The world’s largest democracy has traditionally behaved as a leading non-aligned country, and always been regarded as a good partner to have on single issues but difficult to engage across a range. Increasingly, as it projects itself more forcefully on the world stage, it is having to develop a broader, more consistent stance befitting one of the world’s fastest growing large economies.

In this regard, India’s single greatest recent foreign policy transformation, of which Mr Singh is the architect, is its fast warming relationship with the US. This had already begun in spheres such as education and IT outsourcing.

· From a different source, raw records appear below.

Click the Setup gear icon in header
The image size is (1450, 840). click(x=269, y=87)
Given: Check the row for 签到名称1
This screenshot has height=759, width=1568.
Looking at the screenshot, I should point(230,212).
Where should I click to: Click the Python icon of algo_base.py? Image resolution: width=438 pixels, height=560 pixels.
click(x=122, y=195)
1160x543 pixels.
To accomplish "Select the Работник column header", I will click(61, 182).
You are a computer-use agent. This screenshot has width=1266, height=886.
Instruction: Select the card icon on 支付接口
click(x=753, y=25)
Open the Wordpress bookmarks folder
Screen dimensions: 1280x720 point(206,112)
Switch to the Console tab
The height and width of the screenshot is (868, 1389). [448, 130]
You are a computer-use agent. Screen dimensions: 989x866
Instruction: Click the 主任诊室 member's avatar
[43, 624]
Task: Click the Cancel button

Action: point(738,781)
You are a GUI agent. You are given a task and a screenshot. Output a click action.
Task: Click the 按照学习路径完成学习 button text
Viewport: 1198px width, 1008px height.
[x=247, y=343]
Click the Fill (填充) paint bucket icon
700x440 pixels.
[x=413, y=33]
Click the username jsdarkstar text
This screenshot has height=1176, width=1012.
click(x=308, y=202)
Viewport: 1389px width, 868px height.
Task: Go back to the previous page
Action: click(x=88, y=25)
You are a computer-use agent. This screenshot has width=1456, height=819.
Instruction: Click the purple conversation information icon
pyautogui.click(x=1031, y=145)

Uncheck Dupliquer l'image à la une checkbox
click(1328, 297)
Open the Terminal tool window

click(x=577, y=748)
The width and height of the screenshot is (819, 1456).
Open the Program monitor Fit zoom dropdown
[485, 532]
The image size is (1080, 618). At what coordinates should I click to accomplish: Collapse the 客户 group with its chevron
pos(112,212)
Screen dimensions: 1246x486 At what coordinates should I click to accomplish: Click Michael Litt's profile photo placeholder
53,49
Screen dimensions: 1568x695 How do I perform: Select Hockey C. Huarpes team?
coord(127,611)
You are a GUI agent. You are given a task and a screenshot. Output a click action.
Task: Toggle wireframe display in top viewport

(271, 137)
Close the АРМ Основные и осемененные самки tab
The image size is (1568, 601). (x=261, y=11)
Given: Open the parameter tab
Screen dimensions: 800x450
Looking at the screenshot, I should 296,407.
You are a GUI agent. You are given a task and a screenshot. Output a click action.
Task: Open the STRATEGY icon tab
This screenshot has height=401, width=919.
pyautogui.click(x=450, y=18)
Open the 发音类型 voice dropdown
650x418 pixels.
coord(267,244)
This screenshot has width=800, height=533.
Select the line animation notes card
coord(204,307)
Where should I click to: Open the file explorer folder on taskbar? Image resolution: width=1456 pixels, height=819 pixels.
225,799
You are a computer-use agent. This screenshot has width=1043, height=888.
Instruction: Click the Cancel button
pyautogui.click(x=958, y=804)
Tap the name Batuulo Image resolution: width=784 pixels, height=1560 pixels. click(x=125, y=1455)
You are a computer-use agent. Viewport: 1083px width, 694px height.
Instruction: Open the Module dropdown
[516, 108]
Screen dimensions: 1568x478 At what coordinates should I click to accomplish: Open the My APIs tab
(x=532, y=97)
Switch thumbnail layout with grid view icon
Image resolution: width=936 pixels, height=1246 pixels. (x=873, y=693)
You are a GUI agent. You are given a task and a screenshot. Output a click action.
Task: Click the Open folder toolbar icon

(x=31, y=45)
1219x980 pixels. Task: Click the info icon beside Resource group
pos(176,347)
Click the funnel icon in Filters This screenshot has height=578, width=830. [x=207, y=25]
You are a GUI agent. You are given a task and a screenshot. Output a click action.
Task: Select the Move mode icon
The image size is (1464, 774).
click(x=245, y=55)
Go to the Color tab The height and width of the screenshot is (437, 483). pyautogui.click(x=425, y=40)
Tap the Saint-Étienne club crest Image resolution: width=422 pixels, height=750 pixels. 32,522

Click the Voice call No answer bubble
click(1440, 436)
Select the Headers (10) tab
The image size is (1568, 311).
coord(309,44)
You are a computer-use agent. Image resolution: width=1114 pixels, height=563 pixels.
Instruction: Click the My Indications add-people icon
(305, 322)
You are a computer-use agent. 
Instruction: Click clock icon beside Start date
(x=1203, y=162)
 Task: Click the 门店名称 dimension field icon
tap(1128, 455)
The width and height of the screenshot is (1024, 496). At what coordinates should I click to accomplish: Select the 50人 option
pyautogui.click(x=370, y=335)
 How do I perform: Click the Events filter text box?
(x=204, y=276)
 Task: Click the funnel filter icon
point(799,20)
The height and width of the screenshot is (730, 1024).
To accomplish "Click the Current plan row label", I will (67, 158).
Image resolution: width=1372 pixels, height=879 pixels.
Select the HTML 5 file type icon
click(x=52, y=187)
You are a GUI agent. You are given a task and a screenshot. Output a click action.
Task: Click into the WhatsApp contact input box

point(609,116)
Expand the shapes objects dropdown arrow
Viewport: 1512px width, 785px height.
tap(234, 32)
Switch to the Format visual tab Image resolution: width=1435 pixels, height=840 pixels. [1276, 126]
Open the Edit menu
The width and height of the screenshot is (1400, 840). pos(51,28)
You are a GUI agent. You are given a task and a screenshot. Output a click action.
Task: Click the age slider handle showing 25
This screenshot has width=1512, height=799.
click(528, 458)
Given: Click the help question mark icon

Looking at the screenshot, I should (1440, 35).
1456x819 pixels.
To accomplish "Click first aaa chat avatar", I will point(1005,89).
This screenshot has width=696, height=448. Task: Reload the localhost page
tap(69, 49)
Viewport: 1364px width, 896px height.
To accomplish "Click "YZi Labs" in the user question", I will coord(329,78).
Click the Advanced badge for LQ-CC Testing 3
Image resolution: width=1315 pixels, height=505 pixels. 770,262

But it took a civil nuclear agreement, signed with the outgoing Bush administration, to lift sanctions imposed in 1970s and unlock the potential of India’s relationship with the US, thought unimaginable a decade ago.

“The new relationship rests on a convergence of US and Indian national interests, and never in our history have they been so closely aligned,” reports an Asia Society taskforce led by Frank Wisner, a former US ambassador to New Delhi.

Since the nuclear deal’s passage through the US Congress, India’s foreign outlook has changed dramatically, not only because of the global financial crisis, but also because of a devastating terrorist strike on its financial capital.

Since the Mumbai terror attacks last November, India and its neighbour Pakistan have been engaged in a frustrating diplomatic exchange over who was responsible and whether they will be brought to justice. India’s foreign policy has quickly, though temporarily, narrowed to focus on the instability of South Asia and a familiar stand-off with Islamabad, with whom India has fought three wars in the past six decades.

Some commentators, such as Gurcharan Das, the former chairman of Procter & Gamble in India, are critical of what they call a return to the hostilities of the past. Rising Chinese and Indian economic development are higher priorities than a public row with Pakistan, he says.

Vishnu Prakash, one of the government’s chief foreign policy spokesmen, insists that one advantage of his country’s large civil service is that India will never be a “one issue” country. With so much hanging on India’s participation in global debates over financial infrastructure, climate, trade and terror, the international community will want to believe him.